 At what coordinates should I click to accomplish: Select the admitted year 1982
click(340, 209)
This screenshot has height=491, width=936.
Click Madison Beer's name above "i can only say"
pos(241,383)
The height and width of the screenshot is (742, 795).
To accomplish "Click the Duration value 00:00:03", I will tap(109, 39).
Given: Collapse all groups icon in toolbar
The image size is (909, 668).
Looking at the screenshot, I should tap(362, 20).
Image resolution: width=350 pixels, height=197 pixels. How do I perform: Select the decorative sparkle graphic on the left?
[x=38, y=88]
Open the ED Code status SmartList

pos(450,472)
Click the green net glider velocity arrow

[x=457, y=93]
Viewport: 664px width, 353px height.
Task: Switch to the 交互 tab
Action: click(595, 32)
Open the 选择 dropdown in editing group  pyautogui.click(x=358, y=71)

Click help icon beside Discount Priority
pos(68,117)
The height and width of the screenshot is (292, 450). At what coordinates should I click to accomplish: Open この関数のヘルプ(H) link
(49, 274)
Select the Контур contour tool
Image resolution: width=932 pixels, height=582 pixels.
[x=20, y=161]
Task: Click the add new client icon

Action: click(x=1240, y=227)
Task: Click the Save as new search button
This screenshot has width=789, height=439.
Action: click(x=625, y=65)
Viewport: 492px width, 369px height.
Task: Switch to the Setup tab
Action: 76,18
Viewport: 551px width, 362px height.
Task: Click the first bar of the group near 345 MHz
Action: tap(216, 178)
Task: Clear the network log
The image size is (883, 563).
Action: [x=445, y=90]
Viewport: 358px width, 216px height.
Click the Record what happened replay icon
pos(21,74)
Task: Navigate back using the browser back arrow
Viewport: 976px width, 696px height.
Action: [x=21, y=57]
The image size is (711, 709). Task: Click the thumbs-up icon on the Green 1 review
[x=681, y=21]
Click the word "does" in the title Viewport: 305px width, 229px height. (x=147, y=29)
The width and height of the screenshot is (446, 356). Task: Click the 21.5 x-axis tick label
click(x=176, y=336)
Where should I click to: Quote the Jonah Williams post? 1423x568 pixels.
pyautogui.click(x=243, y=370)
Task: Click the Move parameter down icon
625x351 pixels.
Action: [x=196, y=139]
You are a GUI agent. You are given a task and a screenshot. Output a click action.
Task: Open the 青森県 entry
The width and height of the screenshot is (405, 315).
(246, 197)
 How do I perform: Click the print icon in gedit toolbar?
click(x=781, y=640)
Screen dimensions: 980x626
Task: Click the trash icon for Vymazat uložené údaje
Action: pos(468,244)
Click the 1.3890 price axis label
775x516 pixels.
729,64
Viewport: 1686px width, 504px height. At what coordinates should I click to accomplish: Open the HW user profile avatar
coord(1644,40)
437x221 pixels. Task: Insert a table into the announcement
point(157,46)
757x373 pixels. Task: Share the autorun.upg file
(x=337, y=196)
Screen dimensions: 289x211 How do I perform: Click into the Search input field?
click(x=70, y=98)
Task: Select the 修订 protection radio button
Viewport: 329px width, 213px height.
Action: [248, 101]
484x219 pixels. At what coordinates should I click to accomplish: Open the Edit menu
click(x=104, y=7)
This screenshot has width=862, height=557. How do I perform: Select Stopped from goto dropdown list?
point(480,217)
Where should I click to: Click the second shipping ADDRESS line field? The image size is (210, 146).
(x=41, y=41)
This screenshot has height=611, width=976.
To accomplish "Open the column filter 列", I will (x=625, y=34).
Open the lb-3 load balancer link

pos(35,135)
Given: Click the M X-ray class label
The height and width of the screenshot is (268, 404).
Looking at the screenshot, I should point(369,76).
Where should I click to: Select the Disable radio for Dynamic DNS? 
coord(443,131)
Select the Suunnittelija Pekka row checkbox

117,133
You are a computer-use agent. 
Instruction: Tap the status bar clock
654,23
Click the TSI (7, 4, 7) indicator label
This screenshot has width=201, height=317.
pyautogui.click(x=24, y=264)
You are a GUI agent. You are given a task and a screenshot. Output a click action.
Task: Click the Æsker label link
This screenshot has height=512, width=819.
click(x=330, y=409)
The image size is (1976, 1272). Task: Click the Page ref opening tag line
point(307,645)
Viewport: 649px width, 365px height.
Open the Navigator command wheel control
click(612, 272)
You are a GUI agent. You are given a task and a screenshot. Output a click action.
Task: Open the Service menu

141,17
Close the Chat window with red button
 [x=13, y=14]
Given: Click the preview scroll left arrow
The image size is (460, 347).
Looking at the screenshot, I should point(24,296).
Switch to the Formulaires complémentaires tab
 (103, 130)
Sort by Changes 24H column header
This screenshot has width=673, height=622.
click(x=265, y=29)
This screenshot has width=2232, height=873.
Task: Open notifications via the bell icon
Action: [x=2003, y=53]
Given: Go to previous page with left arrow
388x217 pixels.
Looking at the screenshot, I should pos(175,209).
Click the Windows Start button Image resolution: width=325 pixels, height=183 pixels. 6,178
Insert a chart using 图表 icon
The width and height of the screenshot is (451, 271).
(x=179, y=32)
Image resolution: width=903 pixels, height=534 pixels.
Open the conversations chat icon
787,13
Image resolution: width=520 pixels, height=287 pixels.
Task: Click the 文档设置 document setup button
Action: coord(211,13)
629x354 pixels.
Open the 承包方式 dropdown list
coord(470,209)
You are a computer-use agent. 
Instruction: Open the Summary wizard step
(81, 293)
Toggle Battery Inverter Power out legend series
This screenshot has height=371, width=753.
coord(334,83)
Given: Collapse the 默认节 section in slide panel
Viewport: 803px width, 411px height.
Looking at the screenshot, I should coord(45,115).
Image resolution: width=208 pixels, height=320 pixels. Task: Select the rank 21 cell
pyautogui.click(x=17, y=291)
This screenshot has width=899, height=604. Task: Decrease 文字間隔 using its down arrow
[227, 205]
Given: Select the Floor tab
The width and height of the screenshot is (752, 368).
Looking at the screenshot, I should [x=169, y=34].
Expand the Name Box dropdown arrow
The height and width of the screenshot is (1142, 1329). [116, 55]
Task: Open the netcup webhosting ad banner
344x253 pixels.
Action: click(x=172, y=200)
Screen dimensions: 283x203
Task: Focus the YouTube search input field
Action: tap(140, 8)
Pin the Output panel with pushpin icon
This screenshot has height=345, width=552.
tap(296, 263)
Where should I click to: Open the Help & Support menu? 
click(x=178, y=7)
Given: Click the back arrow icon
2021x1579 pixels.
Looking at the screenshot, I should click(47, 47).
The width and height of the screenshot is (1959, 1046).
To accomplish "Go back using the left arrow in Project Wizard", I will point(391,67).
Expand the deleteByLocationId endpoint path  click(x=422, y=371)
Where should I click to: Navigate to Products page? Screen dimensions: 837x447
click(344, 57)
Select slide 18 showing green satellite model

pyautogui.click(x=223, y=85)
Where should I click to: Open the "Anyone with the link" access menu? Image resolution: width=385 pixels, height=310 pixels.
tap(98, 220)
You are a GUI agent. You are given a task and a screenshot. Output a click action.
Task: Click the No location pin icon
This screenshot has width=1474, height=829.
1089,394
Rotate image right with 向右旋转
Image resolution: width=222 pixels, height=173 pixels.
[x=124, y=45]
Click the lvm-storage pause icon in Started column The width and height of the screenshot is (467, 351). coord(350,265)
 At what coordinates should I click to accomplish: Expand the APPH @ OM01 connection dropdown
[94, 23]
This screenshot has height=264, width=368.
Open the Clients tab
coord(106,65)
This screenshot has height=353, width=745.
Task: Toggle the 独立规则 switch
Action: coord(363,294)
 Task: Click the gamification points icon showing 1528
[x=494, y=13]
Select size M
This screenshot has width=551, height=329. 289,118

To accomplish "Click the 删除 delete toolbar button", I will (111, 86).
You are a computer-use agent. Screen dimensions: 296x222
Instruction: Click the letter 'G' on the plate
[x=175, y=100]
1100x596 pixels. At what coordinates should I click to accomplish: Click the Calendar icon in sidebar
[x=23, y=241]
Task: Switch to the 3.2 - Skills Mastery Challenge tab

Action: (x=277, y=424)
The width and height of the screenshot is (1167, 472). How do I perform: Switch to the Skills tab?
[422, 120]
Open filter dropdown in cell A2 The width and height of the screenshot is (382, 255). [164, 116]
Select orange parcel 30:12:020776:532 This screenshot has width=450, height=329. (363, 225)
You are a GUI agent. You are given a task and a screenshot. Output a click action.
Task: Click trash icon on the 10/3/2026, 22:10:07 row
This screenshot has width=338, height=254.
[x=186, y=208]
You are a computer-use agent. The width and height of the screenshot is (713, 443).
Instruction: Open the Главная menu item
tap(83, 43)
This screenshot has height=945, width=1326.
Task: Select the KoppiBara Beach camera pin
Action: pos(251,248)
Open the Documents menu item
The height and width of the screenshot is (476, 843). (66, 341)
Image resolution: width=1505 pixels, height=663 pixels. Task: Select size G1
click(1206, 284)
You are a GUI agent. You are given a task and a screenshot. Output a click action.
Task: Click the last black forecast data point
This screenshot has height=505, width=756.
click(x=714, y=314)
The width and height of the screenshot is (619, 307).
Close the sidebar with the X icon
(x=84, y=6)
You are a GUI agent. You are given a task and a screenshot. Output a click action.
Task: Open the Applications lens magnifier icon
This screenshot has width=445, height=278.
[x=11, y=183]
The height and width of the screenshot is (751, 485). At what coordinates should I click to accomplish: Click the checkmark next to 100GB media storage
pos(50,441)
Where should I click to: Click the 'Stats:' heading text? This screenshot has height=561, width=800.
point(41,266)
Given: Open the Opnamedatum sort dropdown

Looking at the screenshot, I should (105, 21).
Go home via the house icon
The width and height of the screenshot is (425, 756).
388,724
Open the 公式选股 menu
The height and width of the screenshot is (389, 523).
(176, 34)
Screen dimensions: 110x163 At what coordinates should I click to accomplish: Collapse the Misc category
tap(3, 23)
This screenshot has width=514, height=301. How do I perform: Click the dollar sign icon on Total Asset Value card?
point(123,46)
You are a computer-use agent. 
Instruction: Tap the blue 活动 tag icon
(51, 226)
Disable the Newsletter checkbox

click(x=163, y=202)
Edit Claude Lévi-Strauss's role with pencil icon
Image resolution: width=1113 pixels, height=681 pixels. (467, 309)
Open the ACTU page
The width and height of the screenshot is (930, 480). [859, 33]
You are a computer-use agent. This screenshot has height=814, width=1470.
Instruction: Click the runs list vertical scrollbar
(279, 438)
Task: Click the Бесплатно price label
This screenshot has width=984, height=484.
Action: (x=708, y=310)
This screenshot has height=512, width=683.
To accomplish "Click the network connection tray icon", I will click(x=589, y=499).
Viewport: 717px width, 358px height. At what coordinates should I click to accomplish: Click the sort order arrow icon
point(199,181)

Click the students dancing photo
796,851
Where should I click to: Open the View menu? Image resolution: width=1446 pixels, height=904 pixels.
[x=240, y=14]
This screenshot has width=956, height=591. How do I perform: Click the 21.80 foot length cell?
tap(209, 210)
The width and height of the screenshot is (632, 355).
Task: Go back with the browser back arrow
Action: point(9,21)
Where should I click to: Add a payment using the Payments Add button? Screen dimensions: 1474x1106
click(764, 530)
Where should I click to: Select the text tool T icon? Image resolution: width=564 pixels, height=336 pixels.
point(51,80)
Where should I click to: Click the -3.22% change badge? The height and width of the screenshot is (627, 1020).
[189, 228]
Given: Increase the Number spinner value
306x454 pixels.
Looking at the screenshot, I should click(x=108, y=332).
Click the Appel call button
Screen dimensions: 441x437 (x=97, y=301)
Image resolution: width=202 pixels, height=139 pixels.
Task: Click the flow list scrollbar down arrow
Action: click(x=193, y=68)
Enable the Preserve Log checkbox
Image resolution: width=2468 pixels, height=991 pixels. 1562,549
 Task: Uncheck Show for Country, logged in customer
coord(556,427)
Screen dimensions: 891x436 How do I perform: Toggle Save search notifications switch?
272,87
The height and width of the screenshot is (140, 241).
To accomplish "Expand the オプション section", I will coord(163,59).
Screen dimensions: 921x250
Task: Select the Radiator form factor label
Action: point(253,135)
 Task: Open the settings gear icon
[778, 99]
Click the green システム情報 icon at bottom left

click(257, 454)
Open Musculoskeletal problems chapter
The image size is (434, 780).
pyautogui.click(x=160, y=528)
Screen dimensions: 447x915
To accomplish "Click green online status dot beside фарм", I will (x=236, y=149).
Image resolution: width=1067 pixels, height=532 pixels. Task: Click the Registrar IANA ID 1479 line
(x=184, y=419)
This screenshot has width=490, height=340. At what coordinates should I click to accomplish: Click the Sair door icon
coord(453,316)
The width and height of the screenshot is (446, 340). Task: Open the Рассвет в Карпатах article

---*---

== The exercise ==
Quote the lines word for word, from the one containing "Click the green net glider velocity arrow" through the one containing "Action: click(x=1240, y=227)", including both of those lines.

== Exercise response ==
Click the green net glider velocity arrow

[x=457, y=93]
Viewport: 664px width, 353px height.
Task: Switch to the 交互 tab
Action: click(595, 32)
Open the 选择 dropdown in editing group  pyautogui.click(x=358, y=71)

Click help icon beside Discount Priority
pos(68,117)
The height and width of the screenshot is (292, 450). At what coordinates should I click to accomplish: Open この関数のヘルプ(H) link
(49, 274)
Select the Контур contour tool
Image resolution: width=932 pixels, height=582 pixels.
[x=20, y=161]
Task: Click the add new client icon

Action: click(x=1240, y=227)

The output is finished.